__Study material__.
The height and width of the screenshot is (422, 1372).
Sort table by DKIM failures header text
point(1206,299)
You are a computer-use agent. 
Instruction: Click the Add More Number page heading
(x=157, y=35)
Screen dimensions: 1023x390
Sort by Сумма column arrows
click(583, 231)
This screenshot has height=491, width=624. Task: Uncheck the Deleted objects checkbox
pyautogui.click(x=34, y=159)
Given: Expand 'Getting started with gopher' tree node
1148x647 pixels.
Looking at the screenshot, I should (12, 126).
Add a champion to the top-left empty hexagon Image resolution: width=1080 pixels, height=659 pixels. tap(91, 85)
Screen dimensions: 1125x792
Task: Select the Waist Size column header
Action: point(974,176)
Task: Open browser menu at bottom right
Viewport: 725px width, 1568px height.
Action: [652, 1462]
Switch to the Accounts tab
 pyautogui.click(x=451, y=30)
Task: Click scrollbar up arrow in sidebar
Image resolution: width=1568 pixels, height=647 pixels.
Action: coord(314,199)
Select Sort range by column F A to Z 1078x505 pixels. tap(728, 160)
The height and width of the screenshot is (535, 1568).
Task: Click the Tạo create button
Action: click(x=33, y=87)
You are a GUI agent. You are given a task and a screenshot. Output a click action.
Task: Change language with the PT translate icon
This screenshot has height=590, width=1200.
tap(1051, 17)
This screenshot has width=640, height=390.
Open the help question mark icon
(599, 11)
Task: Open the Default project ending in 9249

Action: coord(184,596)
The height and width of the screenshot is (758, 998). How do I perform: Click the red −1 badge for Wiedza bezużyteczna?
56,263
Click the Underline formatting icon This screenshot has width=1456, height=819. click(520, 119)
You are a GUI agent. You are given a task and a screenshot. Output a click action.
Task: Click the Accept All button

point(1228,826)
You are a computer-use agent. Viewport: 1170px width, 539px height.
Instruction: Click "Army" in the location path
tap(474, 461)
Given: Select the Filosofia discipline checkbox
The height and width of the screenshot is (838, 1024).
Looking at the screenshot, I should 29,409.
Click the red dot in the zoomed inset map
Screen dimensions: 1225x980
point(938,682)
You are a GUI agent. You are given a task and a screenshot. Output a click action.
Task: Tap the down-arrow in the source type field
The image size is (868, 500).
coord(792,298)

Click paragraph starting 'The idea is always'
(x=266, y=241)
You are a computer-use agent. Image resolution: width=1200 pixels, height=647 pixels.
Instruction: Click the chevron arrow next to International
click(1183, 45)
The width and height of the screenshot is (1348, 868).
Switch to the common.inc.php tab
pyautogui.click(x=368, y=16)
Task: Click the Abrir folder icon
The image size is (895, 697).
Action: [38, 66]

__Exercise objective__.
Each line from the first line of the listing through the line with "Task: Open browser menu at bottom right" must be output exactly, both ends included, and no other line may appear.

__Solved problem__.
The height and width of the screenshot is (422, 1372).
Sort table by DKIM failures header text
point(1206,299)
You are a computer-use agent. 
Instruction: Click the Add More Number page heading
(x=157, y=35)
Screen dimensions: 1023x390
Sort by Сумма column arrows
click(583, 231)
This screenshot has height=491, width=624. Task: Uncheck the Deleted objects checkbox
pyautogui.click(x=34, y=159)
Given: Expand 'Getting started with gopher' tree node
1148x647 pixels.
Looking at the screenshot, I should (12, 126).
Add a champion to the top-left empty hexagon Image resolution: width=1080 pixels, height=659 pixels. tap(91, 85)
Screen dimensions: 1125x792
Task: Select the Waist Size column header
Action: point(974,176)
Task: Open browser menu at bottom right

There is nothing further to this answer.